PROBLEM TO SOLVE: Retype, exactly and with both ends included, the lines below from the one containing "At what coordinates" through the end; omit the pictures.

INPUT RECORDS:
# # # # #

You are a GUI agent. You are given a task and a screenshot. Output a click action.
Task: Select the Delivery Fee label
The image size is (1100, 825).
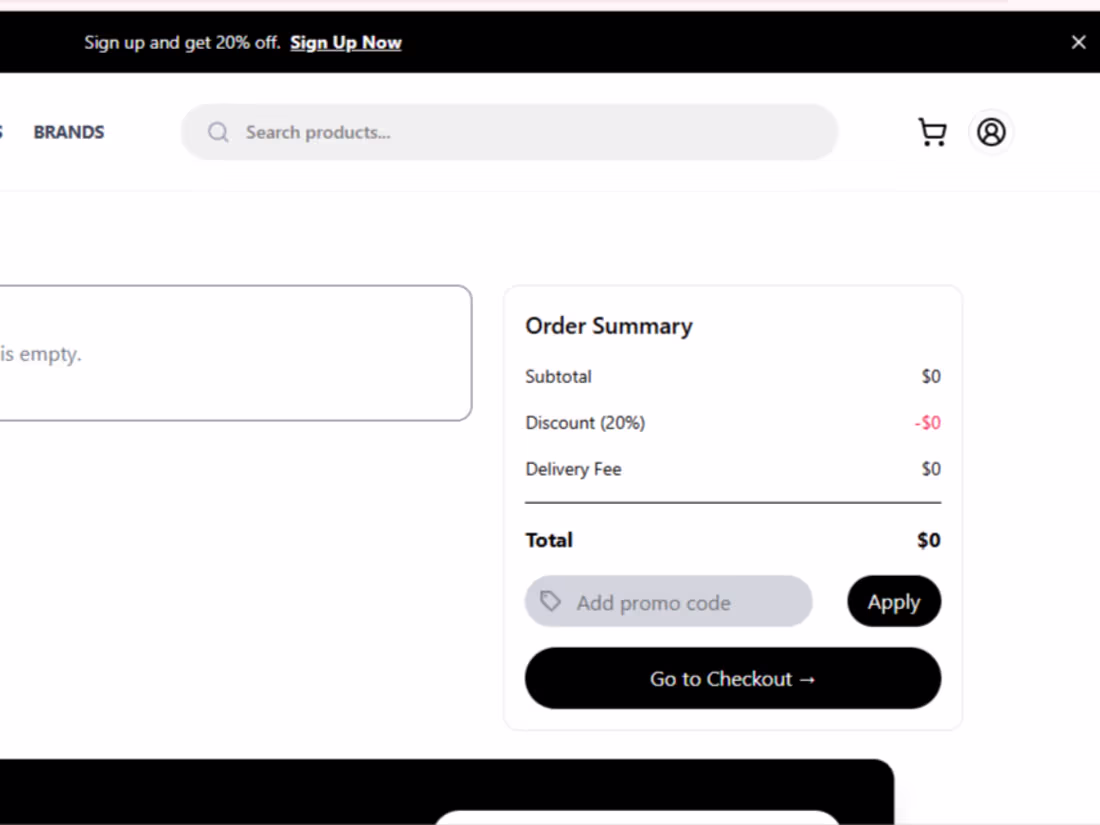573,469
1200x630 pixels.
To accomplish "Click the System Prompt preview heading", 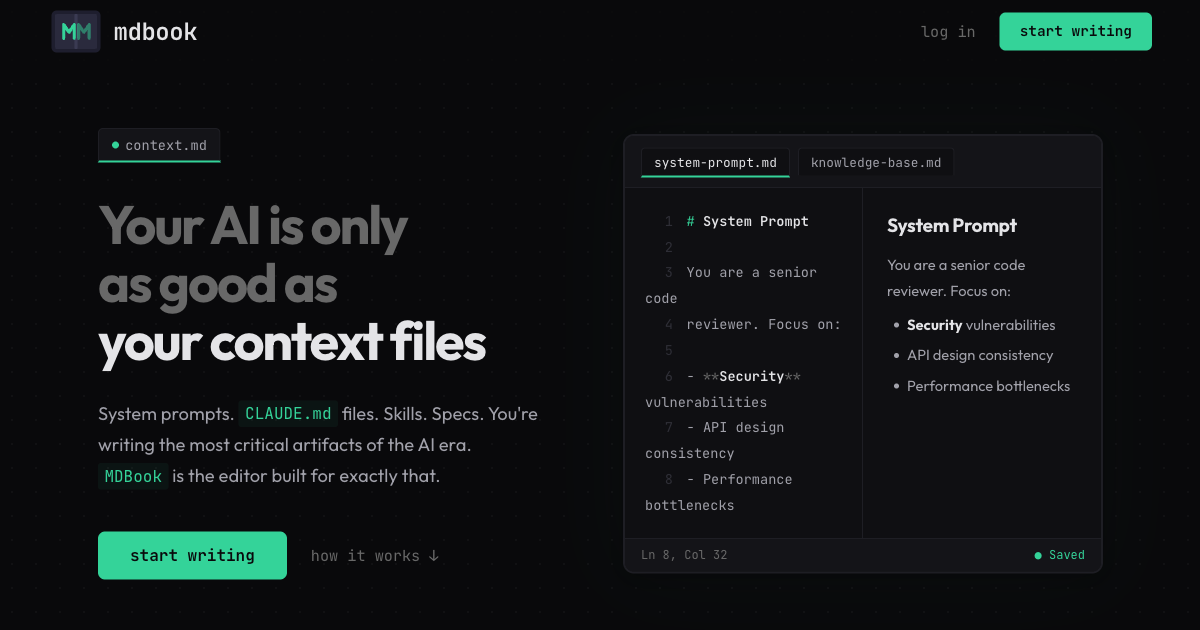I will (x=952, y=226).
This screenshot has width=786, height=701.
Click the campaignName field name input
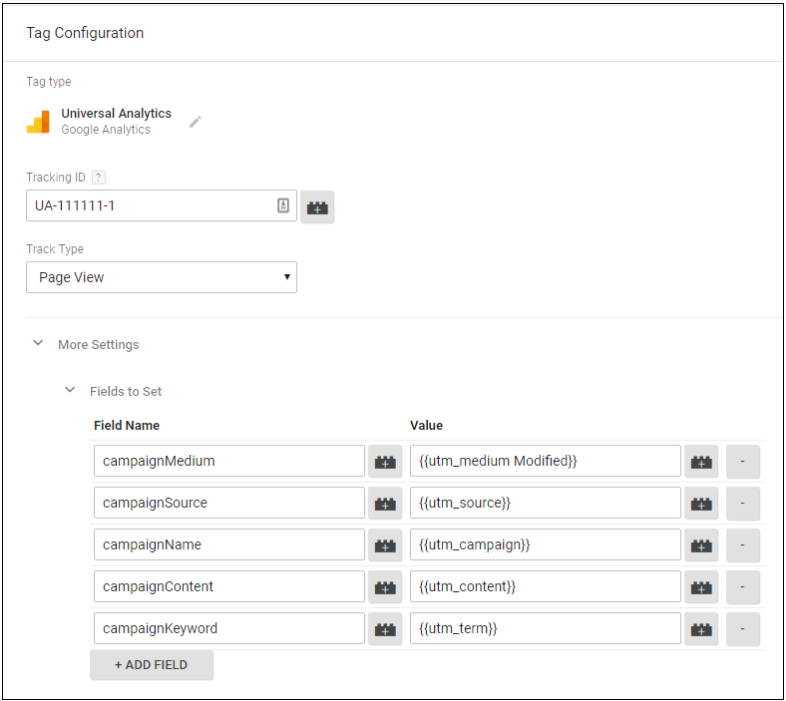click(229, 545)
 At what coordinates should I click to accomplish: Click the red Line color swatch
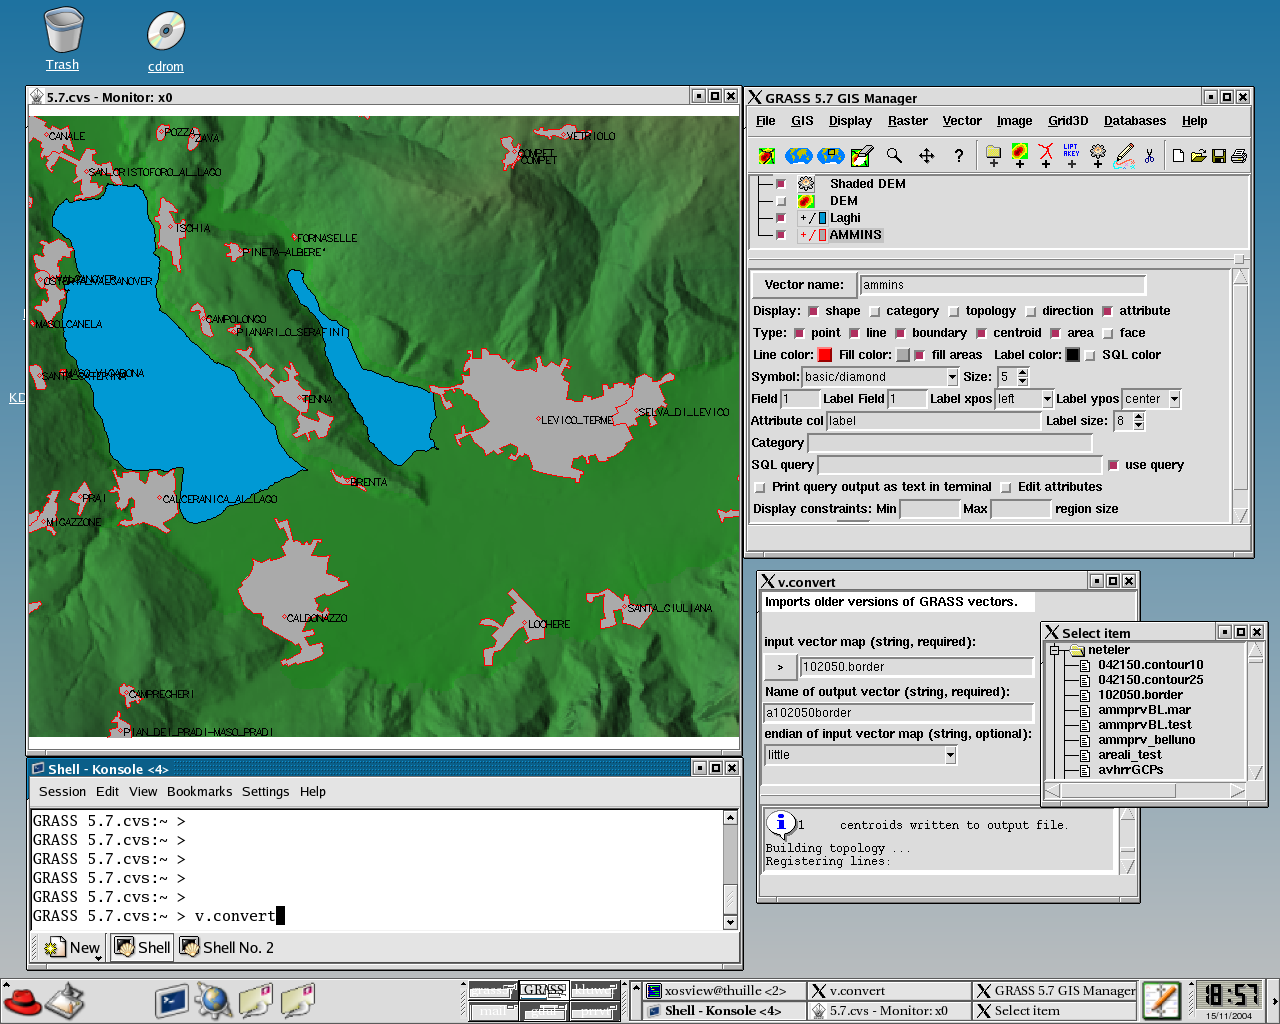coord(825,355)
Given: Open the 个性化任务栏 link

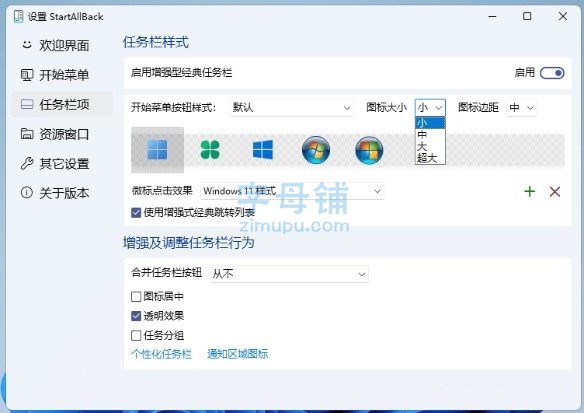Looking at the screenshot, I should 162,354.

# # # # #

SOLUTION FOR THIS PROBLEM:
 At what coordinates should I click to accomplish: Click the red Line color swatch
coord(825,355)
Given: Open the 个性化任务栏 link

Looking at the screenshot, I should 162,354.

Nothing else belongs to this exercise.